▸ **MATERIAL FOR THIS TASK**:
+ + + +

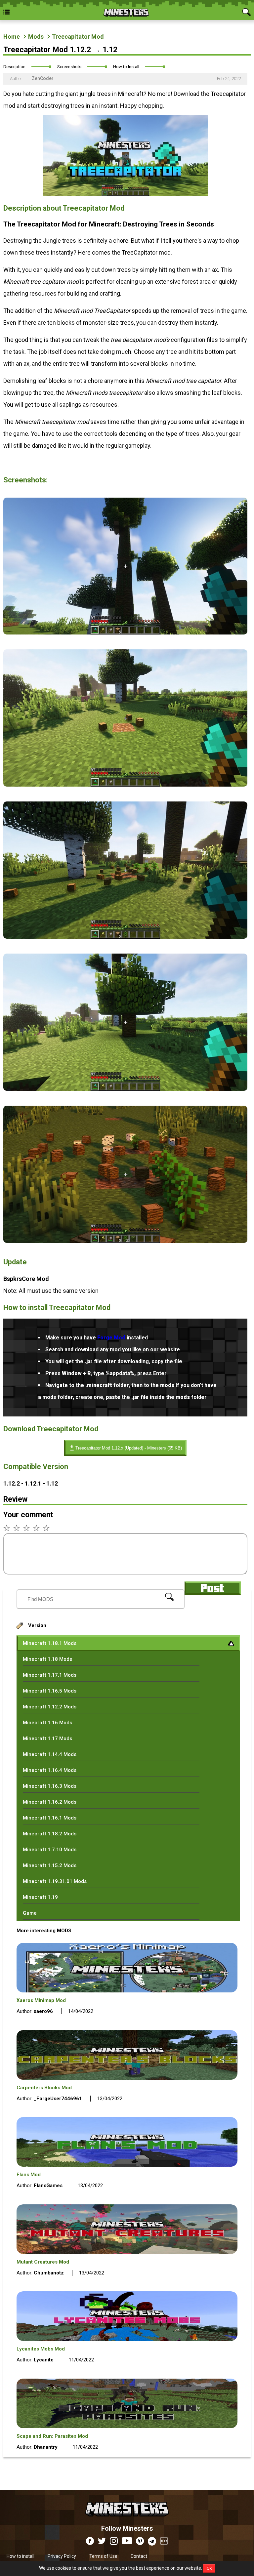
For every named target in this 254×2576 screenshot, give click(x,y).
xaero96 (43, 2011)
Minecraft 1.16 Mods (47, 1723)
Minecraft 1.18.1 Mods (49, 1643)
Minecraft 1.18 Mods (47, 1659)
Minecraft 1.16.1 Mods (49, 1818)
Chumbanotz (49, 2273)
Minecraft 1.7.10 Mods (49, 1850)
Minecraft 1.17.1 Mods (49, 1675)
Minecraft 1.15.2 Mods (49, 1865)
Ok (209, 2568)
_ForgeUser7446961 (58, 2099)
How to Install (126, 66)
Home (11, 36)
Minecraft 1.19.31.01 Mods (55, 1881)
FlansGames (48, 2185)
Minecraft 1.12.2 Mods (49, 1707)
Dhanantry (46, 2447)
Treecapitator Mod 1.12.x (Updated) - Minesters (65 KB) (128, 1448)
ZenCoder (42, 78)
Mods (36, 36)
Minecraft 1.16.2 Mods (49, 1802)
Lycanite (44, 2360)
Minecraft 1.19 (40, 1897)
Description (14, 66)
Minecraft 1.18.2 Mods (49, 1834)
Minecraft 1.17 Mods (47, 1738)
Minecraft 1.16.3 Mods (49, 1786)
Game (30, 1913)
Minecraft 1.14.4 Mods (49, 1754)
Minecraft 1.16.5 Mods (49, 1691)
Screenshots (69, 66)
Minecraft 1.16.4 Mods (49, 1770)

+ + + +

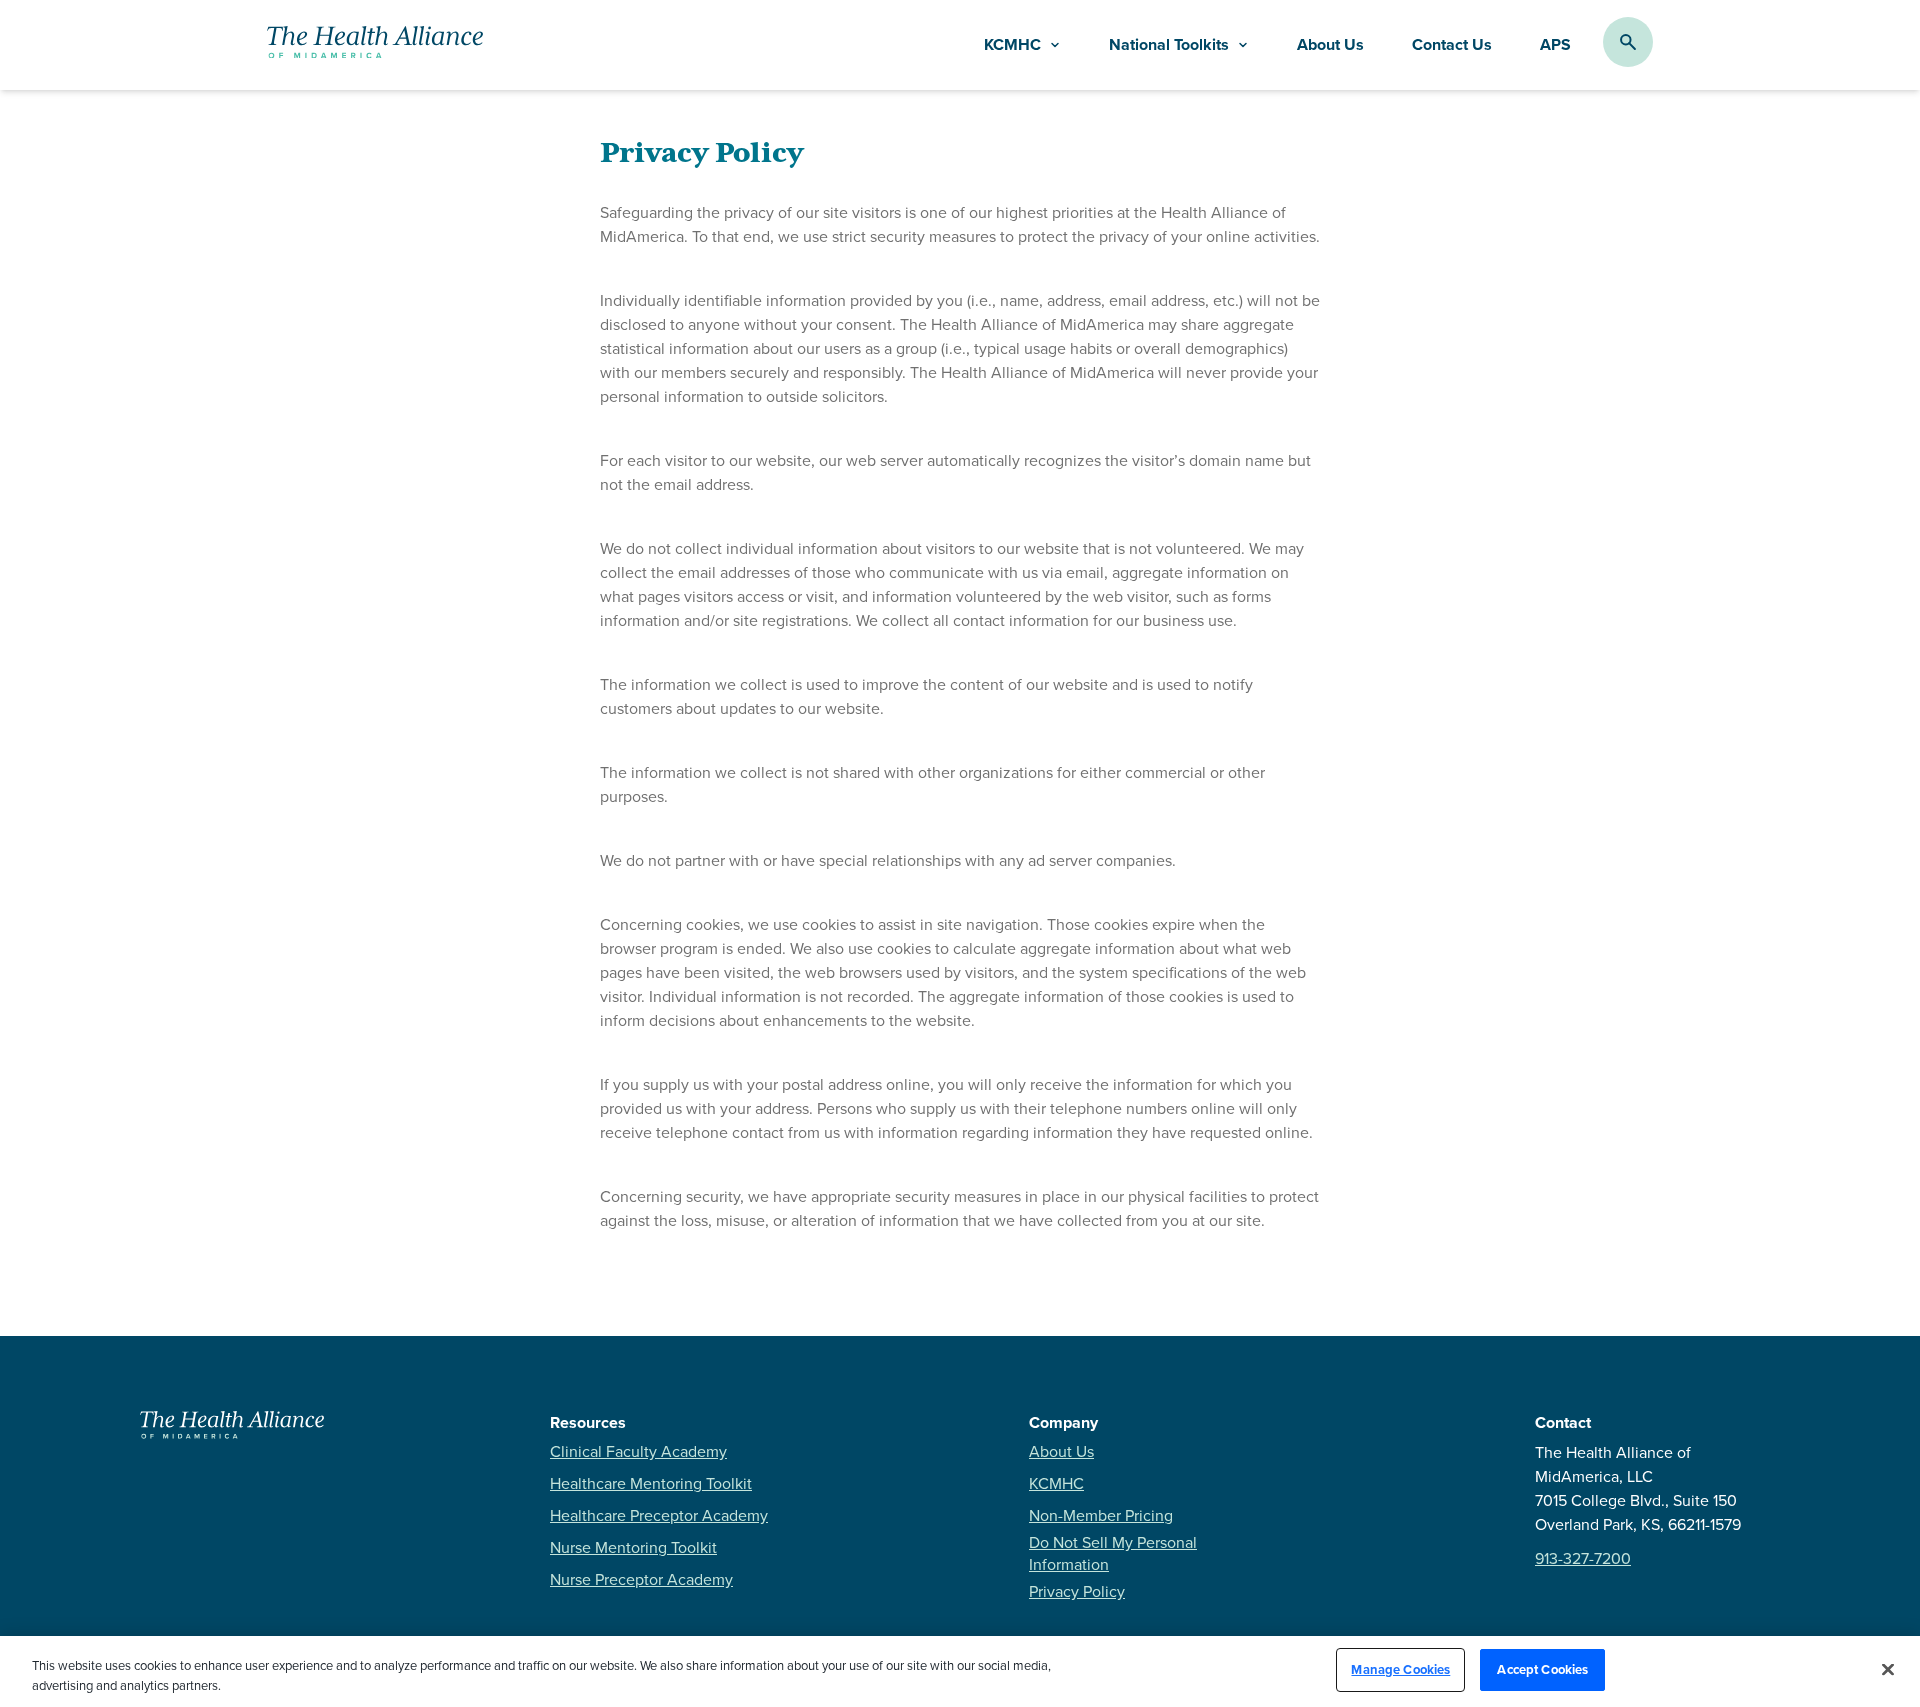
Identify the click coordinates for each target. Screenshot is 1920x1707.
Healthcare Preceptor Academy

+ + + +

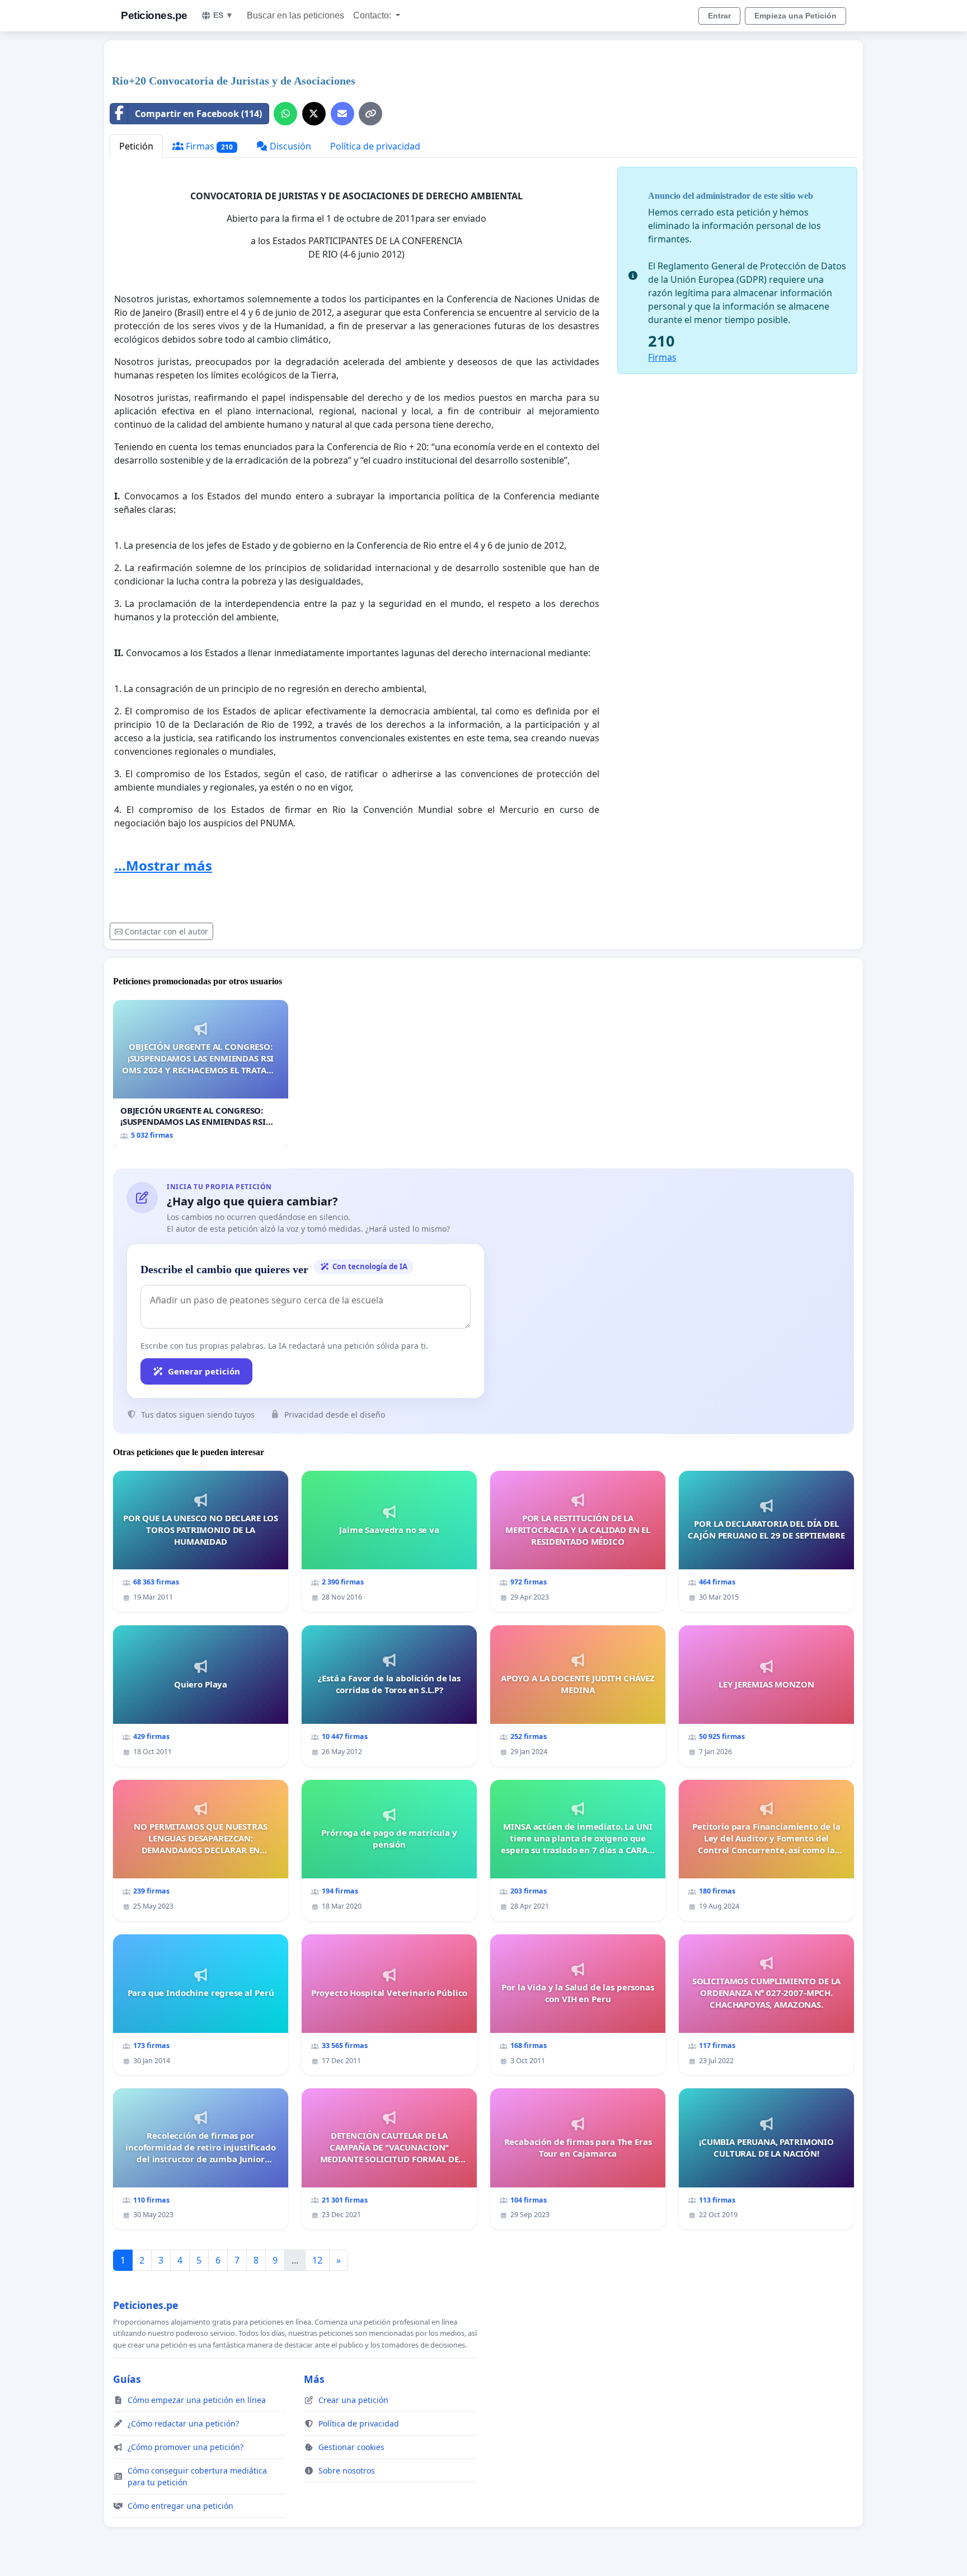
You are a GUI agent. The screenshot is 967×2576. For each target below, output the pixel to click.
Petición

+ + + +

▸ **ABOUT THIS EXERCISE**: Looking at the records above, return exactly the lines from the line with "Minecraft 1.16 Mods (47, 1723)" to the line with "Minecraft 1.16.4 Mods (49, 1770)", both ends included.

▸ **ANSWER BOX**:
Minecraft 1.16 Mods (47, 1723)
Minecraft 1.18.1 Mods (49, 1643)
Minecraft 1.18 Mods (47, 1659)
Minecraft 1.16.1 Mods (49, 1818)
Chumbanotz (49, 2273)
Minecraft 1.7.10 Mods (49, 1850)
Minecraft 1.17.1 Mods (49, 1675)
Minecraft 1.15.2 Mods (49, 1865)
Ok (209, 2568)
_ForgeUser7446961 (58, 2099)
How to Install (126, 66)
Home (11, 36)
Minecraft 1.19.31.01 Mods (55, 1881)
FlansGames (48, 2185)
Minecraft 1.12.2 Mods (49, 1707)
Dhanantry (46, 2447)
Treecapitator Mod 1.12.x (Updated) - Minesters (65 KB) (128, 1448)
ZenCoder (42, 78)
Mods (36, 36)
Minecraft 1.16.2 Mods (49, 1802)
Lycanite (44, 2360)
Minecraft 1.19 (40, 1897)
Description (14, 66)
Minecraft 1.18.2 Mods (49, 1834)
Minecraft 1.17 Mods (47, 1738)
Minecraft 1.16.3 Mods (49, 1786)
Game (30, 1913)
Minecraft 1.14.4 Mods (49, 1754)
Minecraft 1.16.5 Mods (49, 1691)
Screenshots (69, 66)
Minecraft 1.16.4 Mods (49, 1770)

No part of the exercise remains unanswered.